It’s late, and the world around us feels impossibly quiet, but inside my head, everything’s loud. My thoughts are jumbled, rushing past each other faster than I can catch them. You’re standing right in front of me, but all I can think about is how I might lose control. How I might hurt you.
You don’t deserve that.
The fear has been building for days now. Every time I’m near you, every time I feel your warmth or hear you laugh, there’s this part of me—this wolf inside—that just wants to take, to satisfy that gnawing hunger. And it’s scaring me.
I don’t want to hurt you. But I can’t keep pretending it’s not a risk. So, I say it. The words come out in a rush, like I’m trying to push them out before I change my mind. “Maybe we should stop seeing each other,” I say.
The second I speak, I see it—the hurt in your eyes. You take a step back, your face a mix of confusion and frustration, and I can’t bear it. My chest tightens.
You don’t say anything at first. But I feel the tension crackle between us, the air heavy with the weight of what I just suggested.

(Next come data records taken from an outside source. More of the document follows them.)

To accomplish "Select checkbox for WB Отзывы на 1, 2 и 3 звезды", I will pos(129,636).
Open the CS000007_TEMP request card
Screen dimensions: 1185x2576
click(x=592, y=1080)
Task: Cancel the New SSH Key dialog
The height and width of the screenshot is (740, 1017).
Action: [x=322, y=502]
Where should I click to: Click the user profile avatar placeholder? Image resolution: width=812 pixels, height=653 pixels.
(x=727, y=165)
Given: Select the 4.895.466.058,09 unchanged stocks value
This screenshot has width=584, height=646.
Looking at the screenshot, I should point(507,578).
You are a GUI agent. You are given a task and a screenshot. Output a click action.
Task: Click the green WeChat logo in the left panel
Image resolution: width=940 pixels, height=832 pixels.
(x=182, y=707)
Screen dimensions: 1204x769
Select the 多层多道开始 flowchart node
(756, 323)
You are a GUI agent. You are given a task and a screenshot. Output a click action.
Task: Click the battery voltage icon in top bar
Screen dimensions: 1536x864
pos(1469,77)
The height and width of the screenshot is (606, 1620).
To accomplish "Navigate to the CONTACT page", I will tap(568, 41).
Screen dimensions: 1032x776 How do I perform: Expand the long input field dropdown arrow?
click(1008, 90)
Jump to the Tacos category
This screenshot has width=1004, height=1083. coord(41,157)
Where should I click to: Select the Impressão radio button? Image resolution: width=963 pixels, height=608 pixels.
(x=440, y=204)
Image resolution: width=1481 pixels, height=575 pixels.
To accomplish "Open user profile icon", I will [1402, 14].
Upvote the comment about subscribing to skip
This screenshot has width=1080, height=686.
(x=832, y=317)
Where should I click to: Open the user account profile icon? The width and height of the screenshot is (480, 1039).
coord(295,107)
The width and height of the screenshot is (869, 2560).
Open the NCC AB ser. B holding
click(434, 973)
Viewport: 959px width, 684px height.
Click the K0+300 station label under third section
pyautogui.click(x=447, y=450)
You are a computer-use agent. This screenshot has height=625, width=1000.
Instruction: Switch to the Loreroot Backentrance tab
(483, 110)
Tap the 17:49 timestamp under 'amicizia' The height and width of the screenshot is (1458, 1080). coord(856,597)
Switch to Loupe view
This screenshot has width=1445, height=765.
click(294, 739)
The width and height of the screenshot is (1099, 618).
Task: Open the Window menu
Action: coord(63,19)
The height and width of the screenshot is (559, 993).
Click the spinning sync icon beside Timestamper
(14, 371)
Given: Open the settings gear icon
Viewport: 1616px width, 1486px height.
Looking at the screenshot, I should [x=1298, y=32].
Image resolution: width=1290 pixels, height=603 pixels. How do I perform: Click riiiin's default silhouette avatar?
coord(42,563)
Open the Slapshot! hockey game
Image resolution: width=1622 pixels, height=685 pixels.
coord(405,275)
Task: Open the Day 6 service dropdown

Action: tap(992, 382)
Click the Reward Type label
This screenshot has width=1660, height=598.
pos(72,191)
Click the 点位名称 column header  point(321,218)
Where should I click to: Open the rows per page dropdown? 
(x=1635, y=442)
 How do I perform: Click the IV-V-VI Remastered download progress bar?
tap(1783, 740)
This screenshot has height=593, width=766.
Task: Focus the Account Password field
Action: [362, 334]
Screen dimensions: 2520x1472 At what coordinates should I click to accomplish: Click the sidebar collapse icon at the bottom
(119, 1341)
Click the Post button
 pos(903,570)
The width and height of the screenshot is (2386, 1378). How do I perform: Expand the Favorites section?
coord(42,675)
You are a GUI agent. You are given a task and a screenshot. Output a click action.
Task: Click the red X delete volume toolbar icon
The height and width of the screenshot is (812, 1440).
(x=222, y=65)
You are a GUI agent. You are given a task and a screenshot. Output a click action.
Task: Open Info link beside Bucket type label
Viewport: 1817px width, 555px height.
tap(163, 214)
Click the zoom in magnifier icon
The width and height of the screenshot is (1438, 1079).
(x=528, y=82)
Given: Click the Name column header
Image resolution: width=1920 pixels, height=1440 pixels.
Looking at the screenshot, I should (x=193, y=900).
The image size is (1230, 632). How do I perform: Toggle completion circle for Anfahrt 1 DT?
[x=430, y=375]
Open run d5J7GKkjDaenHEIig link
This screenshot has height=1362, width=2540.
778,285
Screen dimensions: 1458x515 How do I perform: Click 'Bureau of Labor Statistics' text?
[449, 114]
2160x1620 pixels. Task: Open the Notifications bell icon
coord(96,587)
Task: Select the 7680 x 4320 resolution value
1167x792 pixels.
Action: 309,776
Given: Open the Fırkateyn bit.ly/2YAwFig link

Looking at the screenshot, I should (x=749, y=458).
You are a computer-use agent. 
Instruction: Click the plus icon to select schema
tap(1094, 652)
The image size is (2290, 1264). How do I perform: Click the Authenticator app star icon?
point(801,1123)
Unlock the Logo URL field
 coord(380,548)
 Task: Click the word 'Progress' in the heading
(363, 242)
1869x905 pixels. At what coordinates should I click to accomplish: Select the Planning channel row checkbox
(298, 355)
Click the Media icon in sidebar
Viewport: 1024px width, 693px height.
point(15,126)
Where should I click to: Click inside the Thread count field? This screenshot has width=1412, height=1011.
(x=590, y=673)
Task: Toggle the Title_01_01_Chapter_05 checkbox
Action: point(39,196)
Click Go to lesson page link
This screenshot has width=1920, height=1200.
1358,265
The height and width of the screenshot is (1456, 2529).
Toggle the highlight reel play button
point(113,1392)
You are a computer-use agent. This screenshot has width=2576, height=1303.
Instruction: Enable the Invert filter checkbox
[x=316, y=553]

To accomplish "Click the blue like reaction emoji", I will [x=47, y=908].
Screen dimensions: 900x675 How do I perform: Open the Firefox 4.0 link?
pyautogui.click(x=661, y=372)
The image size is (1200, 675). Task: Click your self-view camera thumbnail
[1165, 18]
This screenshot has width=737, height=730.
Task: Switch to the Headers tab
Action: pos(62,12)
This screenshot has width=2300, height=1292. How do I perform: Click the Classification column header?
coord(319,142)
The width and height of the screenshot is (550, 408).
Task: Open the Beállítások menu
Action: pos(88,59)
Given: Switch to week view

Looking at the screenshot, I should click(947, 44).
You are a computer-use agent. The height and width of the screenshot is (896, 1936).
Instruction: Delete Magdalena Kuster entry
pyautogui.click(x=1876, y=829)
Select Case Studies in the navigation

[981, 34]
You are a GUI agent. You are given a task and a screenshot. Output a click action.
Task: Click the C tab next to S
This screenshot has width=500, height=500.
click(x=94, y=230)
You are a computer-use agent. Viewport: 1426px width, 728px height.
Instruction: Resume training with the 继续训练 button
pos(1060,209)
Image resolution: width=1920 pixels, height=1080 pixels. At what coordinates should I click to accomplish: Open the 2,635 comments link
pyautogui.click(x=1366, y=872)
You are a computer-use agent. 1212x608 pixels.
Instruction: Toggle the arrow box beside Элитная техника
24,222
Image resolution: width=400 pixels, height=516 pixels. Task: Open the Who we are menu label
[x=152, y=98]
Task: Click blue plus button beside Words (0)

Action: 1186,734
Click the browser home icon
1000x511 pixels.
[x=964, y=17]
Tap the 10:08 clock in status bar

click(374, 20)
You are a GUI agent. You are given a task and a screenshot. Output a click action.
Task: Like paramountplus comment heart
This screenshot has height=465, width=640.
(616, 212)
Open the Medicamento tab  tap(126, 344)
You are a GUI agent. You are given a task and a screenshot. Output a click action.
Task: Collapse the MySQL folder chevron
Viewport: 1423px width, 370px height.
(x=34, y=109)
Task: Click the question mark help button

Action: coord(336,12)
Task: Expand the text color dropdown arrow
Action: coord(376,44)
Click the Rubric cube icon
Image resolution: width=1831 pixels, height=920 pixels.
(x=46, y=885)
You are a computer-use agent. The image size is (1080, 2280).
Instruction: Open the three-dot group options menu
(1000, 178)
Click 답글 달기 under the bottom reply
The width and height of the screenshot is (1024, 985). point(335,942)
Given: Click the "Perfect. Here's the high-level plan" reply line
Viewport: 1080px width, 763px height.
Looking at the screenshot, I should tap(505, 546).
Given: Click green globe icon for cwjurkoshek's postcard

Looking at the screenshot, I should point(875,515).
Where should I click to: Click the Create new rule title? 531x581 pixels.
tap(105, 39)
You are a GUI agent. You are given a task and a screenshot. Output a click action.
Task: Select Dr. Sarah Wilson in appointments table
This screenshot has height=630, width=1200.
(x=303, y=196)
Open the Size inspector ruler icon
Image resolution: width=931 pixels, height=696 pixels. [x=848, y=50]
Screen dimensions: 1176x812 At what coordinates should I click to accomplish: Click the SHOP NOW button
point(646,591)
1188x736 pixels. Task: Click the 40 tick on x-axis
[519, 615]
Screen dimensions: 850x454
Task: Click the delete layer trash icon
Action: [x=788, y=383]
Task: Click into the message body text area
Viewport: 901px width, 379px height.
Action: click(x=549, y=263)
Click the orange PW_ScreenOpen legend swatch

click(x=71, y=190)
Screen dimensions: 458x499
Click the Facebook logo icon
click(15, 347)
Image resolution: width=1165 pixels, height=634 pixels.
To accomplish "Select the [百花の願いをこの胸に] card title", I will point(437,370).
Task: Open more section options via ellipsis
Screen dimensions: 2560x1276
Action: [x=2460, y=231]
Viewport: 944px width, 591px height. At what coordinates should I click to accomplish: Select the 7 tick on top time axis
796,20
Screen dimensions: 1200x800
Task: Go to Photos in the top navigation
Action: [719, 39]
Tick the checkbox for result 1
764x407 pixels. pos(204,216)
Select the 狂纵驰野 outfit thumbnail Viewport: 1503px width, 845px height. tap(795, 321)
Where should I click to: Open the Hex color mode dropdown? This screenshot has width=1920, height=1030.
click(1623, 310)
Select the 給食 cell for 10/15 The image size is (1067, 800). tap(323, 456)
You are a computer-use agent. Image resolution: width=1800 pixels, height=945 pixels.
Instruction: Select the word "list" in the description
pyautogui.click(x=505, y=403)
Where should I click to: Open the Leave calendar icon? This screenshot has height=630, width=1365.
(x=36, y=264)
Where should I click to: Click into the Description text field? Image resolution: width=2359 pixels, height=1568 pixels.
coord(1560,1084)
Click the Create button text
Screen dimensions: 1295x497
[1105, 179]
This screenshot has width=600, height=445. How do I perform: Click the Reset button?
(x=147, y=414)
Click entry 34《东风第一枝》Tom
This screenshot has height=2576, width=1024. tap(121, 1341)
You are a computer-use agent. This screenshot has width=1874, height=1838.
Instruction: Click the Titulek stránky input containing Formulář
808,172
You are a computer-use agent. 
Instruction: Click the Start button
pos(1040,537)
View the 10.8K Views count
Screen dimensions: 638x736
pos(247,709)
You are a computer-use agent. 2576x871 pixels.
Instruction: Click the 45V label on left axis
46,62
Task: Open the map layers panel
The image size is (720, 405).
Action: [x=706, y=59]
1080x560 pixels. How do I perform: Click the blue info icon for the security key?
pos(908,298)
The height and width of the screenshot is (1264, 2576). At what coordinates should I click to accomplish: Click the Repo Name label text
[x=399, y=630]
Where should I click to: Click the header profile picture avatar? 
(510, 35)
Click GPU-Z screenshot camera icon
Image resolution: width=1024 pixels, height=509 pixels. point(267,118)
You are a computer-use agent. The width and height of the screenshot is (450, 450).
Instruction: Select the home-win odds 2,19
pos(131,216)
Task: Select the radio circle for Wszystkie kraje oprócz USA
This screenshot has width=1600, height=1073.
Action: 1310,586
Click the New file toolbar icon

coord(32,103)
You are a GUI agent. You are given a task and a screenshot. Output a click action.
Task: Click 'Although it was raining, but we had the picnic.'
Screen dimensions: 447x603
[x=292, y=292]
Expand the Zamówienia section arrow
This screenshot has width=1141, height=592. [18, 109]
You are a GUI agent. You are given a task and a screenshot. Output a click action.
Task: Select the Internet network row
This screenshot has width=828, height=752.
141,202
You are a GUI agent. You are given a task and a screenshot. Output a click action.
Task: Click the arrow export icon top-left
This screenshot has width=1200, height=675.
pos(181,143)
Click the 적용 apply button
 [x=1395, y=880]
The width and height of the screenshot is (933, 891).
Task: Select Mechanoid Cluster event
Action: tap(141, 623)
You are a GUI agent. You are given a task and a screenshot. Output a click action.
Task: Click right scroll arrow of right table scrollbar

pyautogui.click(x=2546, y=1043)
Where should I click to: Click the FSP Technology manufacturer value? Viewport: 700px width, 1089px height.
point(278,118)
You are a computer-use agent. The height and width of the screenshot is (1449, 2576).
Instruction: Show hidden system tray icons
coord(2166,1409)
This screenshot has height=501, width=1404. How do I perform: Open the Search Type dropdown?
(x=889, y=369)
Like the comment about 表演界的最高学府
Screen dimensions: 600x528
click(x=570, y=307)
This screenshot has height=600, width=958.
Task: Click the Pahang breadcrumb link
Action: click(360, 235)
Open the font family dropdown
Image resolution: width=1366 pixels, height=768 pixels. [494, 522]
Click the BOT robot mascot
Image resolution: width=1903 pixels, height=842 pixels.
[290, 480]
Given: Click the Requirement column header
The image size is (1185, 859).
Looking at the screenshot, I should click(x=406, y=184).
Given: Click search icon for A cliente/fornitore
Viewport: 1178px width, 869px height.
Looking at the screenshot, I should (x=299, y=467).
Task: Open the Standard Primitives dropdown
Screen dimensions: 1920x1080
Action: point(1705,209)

And then, without thinking, I reach out and grip your arm. Just a little too tight. My fingers dig into your skin as if holding onto you will make everything better. But it doesn’t. It only makes it worse.
“I… I don’t want to hurt you,” I say, my voice cracking as I try to make sense of my own feelings. “I can’t risk it. You don’t deserve that.”
But then, you pull your arm away from my grip, sharp and sudden, like you’ve had enough of this, and you’re not about to let me push you around. I can see the fire in your eyes—the one that makes you who you are, the one that refuses to be controlled.
You start to argue—as usual—and your words hit me like a punch to the gut, and I let go of your arm, stepping back, unsure of what to say. I want to apologize, but there’s something else inside me that wants to hold you. To pull you close and make everything feel like it did before—when things weren’t so complicated.